**Exercise aim**
Pull out every line with the word "filter" from the entries below.

**Input data**

►

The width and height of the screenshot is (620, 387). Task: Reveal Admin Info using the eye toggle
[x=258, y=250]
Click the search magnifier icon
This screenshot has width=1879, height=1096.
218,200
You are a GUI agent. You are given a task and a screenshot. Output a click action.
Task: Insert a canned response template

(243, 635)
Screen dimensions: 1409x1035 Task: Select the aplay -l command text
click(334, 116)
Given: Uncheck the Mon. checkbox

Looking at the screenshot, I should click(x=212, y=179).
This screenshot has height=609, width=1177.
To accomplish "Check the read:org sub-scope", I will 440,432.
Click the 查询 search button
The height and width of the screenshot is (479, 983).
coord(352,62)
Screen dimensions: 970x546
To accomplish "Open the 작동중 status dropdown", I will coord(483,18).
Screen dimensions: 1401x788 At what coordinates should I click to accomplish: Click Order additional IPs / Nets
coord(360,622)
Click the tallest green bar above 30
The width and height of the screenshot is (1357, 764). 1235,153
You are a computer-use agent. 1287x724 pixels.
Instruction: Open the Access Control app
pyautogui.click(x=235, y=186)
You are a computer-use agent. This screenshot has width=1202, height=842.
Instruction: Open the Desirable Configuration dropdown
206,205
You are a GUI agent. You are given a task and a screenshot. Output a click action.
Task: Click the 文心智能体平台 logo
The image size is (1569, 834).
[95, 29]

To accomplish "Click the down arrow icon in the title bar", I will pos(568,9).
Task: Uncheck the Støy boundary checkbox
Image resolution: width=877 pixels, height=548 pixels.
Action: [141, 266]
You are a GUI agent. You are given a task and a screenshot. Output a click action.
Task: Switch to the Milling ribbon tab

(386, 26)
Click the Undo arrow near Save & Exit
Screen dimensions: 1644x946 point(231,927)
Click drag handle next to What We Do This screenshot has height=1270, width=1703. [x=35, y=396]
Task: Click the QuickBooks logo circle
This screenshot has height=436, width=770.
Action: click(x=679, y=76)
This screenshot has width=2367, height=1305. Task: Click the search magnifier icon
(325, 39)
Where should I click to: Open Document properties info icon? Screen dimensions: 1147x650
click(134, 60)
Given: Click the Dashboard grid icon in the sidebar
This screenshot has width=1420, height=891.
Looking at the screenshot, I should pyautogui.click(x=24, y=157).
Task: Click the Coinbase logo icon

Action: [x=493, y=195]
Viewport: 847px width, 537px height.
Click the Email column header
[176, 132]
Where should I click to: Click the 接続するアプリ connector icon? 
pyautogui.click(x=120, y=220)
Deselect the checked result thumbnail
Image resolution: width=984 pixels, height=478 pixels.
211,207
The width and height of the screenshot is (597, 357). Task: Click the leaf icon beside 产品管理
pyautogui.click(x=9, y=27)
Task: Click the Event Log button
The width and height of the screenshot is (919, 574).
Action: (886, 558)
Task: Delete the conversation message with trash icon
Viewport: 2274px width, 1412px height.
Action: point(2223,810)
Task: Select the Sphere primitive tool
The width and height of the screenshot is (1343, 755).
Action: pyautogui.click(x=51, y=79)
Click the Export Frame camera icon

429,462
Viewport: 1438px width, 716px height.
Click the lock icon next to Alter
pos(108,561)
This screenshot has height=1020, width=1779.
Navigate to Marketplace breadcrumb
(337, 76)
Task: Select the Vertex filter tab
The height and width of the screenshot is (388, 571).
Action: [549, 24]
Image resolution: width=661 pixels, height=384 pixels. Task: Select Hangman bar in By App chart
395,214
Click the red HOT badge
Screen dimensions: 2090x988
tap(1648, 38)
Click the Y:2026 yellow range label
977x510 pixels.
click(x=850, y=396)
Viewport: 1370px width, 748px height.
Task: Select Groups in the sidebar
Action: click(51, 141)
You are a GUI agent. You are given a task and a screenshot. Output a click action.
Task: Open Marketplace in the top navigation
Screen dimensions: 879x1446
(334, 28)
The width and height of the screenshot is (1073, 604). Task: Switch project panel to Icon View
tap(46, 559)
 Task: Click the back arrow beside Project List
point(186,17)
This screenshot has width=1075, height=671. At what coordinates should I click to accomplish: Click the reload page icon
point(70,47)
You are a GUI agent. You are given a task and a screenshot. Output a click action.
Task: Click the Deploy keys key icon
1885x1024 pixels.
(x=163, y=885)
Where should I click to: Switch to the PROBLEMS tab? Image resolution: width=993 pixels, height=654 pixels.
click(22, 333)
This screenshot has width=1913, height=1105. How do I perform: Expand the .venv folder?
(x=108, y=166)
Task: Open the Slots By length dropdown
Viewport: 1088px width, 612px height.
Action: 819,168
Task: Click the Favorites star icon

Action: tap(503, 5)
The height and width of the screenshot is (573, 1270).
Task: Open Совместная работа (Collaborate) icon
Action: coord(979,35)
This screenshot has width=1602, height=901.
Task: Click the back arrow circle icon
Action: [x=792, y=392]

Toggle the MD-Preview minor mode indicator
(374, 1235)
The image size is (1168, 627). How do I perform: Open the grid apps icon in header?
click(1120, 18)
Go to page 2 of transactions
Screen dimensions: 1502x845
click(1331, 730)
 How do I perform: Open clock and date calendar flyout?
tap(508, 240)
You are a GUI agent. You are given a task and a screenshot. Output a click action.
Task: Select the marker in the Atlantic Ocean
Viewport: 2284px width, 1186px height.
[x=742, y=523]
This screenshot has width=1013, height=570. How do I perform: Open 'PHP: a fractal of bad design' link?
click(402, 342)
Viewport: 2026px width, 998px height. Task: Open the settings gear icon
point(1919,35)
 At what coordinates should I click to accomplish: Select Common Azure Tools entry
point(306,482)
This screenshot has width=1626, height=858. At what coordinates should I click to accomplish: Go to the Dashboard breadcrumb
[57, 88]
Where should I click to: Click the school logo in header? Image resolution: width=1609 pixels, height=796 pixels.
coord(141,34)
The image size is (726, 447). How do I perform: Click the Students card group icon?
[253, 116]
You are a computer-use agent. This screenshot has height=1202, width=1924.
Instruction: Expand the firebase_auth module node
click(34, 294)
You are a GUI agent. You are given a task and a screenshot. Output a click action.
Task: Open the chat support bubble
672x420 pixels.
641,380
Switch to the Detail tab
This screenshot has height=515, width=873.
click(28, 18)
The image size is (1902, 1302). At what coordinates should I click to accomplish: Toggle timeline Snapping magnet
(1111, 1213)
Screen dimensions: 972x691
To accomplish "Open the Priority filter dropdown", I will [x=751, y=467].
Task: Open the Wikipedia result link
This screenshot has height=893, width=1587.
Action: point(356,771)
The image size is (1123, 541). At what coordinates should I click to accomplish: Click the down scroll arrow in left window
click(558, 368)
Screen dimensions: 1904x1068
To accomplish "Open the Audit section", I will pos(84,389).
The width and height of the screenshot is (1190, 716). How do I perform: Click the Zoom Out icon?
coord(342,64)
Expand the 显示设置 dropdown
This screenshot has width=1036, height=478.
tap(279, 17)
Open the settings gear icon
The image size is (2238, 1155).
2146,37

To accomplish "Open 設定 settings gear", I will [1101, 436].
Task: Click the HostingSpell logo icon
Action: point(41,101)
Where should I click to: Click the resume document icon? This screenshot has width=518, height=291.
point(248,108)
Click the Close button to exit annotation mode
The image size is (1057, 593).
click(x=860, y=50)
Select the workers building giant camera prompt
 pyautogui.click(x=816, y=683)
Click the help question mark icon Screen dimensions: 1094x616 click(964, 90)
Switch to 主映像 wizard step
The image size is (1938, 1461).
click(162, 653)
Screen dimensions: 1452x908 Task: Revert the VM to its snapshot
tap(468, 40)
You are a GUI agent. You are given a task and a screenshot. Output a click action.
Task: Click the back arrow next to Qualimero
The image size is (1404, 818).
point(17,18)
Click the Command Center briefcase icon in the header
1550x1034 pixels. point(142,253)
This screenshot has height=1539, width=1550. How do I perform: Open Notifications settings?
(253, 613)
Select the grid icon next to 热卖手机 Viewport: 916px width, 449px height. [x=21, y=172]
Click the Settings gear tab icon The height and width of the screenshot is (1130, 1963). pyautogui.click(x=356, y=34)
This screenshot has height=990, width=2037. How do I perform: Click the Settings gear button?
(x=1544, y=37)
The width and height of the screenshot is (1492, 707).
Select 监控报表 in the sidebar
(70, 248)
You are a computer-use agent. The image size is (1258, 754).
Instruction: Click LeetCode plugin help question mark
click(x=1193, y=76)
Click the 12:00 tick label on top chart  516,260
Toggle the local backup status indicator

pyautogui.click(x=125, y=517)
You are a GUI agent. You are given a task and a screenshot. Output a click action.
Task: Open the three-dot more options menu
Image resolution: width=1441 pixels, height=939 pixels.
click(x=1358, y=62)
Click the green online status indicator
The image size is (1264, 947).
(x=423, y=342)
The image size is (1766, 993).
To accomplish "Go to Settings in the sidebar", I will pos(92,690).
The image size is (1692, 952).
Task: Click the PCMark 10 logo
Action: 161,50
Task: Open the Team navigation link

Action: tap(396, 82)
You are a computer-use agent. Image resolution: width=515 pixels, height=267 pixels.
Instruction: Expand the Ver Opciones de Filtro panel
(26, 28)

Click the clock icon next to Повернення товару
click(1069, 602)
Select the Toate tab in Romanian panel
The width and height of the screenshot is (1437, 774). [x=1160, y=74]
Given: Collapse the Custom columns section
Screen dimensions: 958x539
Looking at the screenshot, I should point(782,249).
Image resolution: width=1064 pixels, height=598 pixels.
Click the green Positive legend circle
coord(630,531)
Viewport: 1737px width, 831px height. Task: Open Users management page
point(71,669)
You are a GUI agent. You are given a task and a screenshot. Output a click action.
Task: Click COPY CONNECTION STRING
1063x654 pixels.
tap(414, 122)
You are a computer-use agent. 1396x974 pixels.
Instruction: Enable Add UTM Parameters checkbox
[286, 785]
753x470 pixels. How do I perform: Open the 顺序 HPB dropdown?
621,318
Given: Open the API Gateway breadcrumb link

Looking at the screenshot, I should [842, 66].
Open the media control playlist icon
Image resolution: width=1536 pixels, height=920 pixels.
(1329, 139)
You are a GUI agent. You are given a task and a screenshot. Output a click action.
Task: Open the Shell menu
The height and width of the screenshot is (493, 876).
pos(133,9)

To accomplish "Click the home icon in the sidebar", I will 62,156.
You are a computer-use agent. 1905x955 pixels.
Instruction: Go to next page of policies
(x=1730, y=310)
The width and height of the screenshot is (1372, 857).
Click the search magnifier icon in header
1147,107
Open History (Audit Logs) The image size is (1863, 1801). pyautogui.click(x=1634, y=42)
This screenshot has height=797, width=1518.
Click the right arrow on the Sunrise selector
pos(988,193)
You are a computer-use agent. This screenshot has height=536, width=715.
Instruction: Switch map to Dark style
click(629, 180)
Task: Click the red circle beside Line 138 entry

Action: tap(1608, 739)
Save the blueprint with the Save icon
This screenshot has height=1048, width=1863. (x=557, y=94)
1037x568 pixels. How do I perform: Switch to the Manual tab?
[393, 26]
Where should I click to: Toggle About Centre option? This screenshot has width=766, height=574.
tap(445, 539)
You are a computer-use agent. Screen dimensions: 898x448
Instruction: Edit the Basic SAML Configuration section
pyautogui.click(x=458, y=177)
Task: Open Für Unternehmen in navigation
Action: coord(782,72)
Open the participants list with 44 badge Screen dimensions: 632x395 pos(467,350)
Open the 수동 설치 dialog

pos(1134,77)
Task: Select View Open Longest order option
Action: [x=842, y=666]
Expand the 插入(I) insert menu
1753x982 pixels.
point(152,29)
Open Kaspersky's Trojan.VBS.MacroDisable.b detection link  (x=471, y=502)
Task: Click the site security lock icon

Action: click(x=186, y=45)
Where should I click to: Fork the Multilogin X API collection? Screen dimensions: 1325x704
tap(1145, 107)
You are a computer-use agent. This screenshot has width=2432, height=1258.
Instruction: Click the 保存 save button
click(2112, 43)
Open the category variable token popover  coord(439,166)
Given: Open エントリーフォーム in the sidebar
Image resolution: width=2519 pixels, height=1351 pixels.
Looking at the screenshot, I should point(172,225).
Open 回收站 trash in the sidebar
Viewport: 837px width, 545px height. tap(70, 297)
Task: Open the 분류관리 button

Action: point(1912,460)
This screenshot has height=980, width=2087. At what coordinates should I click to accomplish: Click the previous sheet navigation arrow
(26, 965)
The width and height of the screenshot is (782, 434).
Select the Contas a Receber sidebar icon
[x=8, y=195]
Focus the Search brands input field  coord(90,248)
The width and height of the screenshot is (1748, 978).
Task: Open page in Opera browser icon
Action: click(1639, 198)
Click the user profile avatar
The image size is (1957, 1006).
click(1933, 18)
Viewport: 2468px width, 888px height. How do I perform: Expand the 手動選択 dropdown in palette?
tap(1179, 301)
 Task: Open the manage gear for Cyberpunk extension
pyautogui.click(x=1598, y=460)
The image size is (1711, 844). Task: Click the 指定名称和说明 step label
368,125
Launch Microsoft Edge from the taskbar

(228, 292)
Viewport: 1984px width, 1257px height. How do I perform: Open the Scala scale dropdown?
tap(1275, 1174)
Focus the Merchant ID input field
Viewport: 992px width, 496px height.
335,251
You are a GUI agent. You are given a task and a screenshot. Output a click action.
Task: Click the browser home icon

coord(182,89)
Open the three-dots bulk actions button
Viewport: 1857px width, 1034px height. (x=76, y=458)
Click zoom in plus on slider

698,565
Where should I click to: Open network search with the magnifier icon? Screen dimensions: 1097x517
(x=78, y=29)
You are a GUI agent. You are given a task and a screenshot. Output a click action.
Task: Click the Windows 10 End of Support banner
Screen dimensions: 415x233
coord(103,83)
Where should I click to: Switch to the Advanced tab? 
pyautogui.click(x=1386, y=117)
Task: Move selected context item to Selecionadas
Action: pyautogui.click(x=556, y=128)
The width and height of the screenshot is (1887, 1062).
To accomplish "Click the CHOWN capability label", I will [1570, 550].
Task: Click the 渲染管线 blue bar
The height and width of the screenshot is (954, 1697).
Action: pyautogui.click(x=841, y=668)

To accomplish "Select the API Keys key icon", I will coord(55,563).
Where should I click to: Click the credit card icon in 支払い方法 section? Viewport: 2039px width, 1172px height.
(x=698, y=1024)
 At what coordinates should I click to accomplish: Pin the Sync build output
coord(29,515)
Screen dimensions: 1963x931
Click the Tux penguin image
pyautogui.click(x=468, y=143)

◄

**Task response**
Task: Select the Vertex filter tab
To accomplish "Open the Priority filter dropdown", I will [x=751, y=467].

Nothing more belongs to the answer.